# Buzzing noise with new headset



## Labarr15 (Jan 6, 2009)

Hi guys,
I got a new headset for christmas and whenever I enable the mic i get a buzzing noise through my speakers.
After searching the web I found that I need to somehow ground my laptop to something inorder to make it stop. *(I believe its a Ground loop problem)* <--- can anyone confirm that?

I have a sony vaio f laptop with the original adapter
I am using a asus vulcan headset

Note: When the laptop is plugged into the power adapter the buzzing happens.
When I unplug the adapter and run straight from the battery, the mic works fine. (Makes sense)

I just am not sure what is the best way to fix this issue..
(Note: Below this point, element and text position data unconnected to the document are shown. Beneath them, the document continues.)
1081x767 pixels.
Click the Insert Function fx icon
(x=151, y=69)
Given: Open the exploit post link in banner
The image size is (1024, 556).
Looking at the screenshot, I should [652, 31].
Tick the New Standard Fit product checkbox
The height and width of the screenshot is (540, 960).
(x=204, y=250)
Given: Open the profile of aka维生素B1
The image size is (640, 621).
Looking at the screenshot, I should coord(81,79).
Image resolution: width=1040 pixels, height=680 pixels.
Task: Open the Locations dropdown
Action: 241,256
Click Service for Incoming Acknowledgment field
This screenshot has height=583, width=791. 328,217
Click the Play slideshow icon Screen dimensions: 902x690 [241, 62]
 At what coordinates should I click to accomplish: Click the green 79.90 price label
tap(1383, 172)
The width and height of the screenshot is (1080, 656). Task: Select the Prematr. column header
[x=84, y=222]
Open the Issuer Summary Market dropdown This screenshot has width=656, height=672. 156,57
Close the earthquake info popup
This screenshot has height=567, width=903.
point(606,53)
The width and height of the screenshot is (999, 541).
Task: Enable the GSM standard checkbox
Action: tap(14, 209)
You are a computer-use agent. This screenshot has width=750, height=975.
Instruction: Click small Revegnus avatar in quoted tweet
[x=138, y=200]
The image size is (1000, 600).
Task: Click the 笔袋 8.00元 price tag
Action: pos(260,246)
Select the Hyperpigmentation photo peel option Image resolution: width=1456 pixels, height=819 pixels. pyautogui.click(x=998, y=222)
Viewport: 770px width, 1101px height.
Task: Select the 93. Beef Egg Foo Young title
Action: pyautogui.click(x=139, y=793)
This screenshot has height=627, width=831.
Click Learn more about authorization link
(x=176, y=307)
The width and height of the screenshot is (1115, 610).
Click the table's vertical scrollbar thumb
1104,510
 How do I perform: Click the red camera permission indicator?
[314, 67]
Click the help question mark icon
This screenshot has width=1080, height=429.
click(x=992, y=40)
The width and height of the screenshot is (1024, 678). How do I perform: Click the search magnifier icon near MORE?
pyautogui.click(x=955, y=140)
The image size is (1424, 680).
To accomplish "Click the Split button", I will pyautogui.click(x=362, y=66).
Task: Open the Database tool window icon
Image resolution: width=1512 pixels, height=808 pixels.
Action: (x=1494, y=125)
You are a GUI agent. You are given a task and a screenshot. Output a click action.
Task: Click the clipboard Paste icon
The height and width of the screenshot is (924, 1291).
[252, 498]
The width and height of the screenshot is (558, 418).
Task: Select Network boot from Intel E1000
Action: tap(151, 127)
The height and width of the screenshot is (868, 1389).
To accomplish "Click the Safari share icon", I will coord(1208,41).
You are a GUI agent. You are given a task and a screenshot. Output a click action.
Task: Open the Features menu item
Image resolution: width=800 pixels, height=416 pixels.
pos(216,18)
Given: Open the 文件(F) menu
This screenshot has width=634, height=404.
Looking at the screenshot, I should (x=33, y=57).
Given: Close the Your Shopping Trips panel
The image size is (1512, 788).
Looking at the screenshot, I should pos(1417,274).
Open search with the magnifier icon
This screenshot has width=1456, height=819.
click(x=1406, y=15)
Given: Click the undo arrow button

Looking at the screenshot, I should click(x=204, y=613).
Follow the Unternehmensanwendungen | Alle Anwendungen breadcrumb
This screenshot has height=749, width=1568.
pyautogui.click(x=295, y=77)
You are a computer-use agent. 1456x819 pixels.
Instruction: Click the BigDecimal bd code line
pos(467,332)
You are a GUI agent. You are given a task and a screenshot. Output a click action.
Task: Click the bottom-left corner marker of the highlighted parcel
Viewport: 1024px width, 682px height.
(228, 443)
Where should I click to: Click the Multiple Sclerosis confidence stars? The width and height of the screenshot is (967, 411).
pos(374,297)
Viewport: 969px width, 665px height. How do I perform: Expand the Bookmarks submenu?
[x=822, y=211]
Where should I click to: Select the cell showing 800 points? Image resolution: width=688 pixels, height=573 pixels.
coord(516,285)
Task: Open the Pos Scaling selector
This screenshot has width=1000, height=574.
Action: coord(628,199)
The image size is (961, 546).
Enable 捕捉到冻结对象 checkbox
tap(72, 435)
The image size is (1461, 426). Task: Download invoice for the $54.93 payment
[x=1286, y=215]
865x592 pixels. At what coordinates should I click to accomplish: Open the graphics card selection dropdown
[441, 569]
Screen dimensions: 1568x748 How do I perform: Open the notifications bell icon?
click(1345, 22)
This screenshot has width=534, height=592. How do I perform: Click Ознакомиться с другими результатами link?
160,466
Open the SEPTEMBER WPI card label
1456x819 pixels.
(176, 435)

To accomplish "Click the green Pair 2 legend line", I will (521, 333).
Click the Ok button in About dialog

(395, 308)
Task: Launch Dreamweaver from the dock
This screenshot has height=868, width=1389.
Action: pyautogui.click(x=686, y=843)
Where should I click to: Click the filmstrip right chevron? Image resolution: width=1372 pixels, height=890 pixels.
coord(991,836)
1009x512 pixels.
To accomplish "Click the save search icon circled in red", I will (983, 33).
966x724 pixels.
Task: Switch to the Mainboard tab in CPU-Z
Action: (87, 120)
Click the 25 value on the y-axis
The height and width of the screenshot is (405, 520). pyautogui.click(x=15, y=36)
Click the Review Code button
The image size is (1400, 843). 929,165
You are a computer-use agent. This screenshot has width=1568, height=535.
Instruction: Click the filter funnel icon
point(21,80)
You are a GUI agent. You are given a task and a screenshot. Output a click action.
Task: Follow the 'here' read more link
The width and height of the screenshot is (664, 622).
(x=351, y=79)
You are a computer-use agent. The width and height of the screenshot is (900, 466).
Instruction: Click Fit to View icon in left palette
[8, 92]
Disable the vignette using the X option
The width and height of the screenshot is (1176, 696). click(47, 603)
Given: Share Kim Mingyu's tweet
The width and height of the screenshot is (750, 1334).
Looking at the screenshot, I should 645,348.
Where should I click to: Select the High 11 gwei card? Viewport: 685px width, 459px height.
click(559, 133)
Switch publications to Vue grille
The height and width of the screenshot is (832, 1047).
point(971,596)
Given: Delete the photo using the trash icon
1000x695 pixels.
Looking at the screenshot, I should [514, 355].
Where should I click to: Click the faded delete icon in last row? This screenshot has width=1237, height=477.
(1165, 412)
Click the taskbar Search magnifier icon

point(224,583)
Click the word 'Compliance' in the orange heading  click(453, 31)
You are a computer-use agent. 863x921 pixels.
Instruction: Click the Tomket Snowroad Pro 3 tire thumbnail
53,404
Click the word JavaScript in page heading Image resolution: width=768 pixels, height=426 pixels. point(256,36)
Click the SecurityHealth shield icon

Has anyone encountered this?

Thanks for the help


----------



## Labarr15 (Jan 6, 2009)

And the headset uses the 3.5mm optical jacks


----------



## Labarr15 (Jan 6, 2009)

I have posted this on multiple forums, and on one of the other sites they said its the "Switching Supply in your Laptops Power Adapter."
Does anyone heard of this before (I assume hes talking about AC to DC conversion?)


Thanks for the help. Ya i wasn't sure if it was a ground loop. I dont know anything about stuff like this sorry.

So with this switching supply in my adapter, is there something i can do to stop the buzzing noise? or is there other power adapters out there that doesn't do this?

Thanks!!!


----------